▸ **WORK ITEM**
Find the line with "Collapse the ABD" in the entries below. Repeat it, every following line, and the line with "The image size is (1226, 720).", exactly and with nothing added.

▸ **DATA TO PROCESS**
=== Begin Enclosure ===
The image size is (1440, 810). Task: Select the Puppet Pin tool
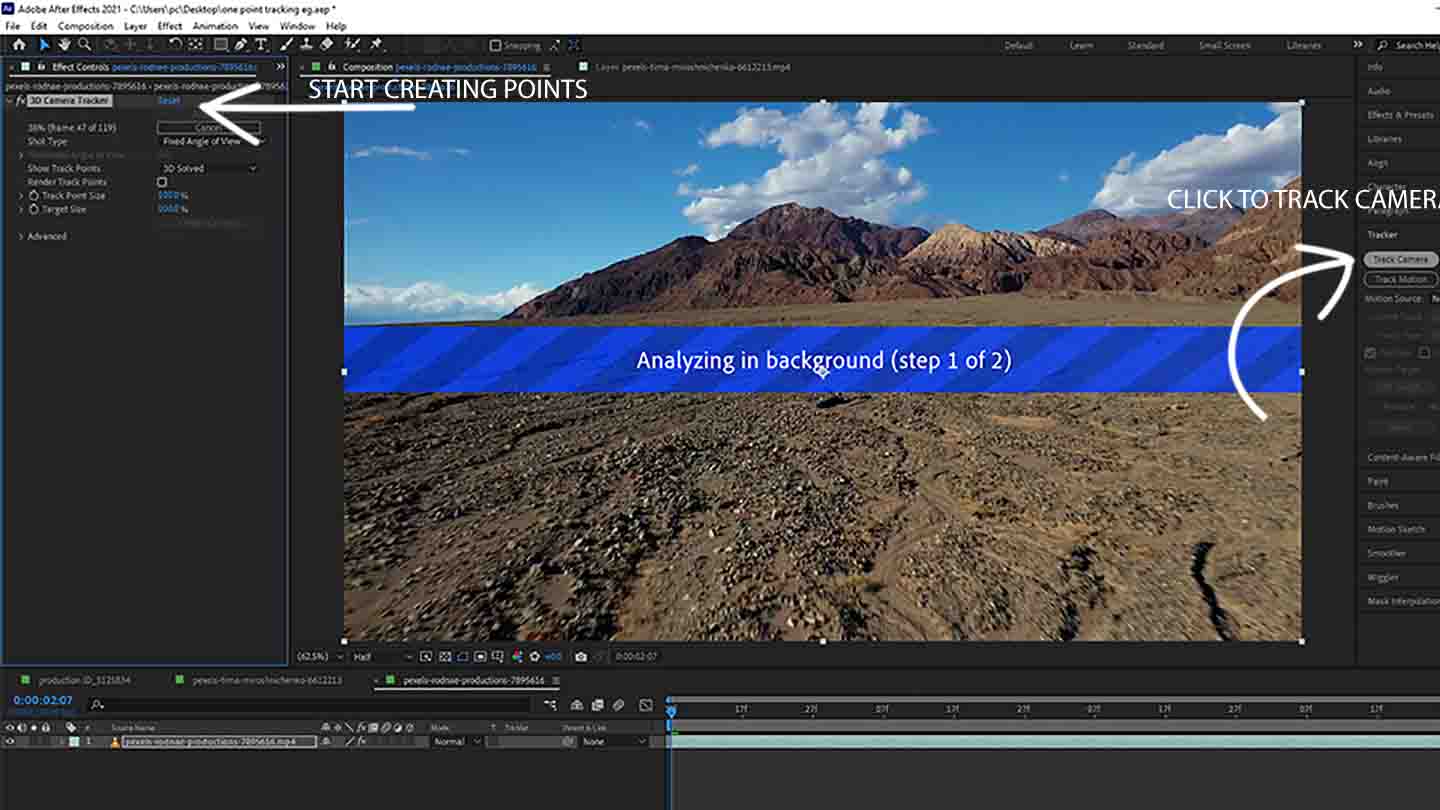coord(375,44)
=== End Enclosure ===
=== Begin Enclosure ===
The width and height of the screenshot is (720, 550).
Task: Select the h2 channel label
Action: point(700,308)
=== End Enclosure ===
=== Begin Enclosure ===
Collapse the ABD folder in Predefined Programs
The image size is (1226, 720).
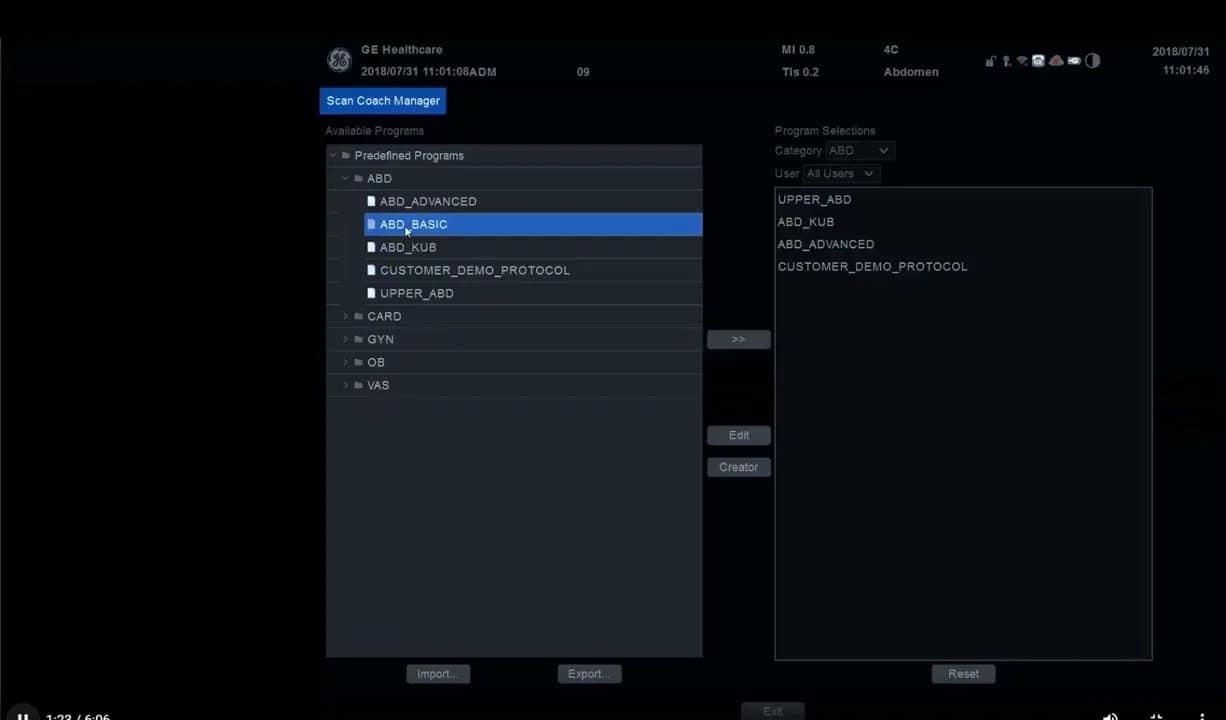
=== End Enclosure ===
▸ **PROBLEM SOLUTION**
Collapse the ABD folder in Predefined Programs
The image size is (1226, 720).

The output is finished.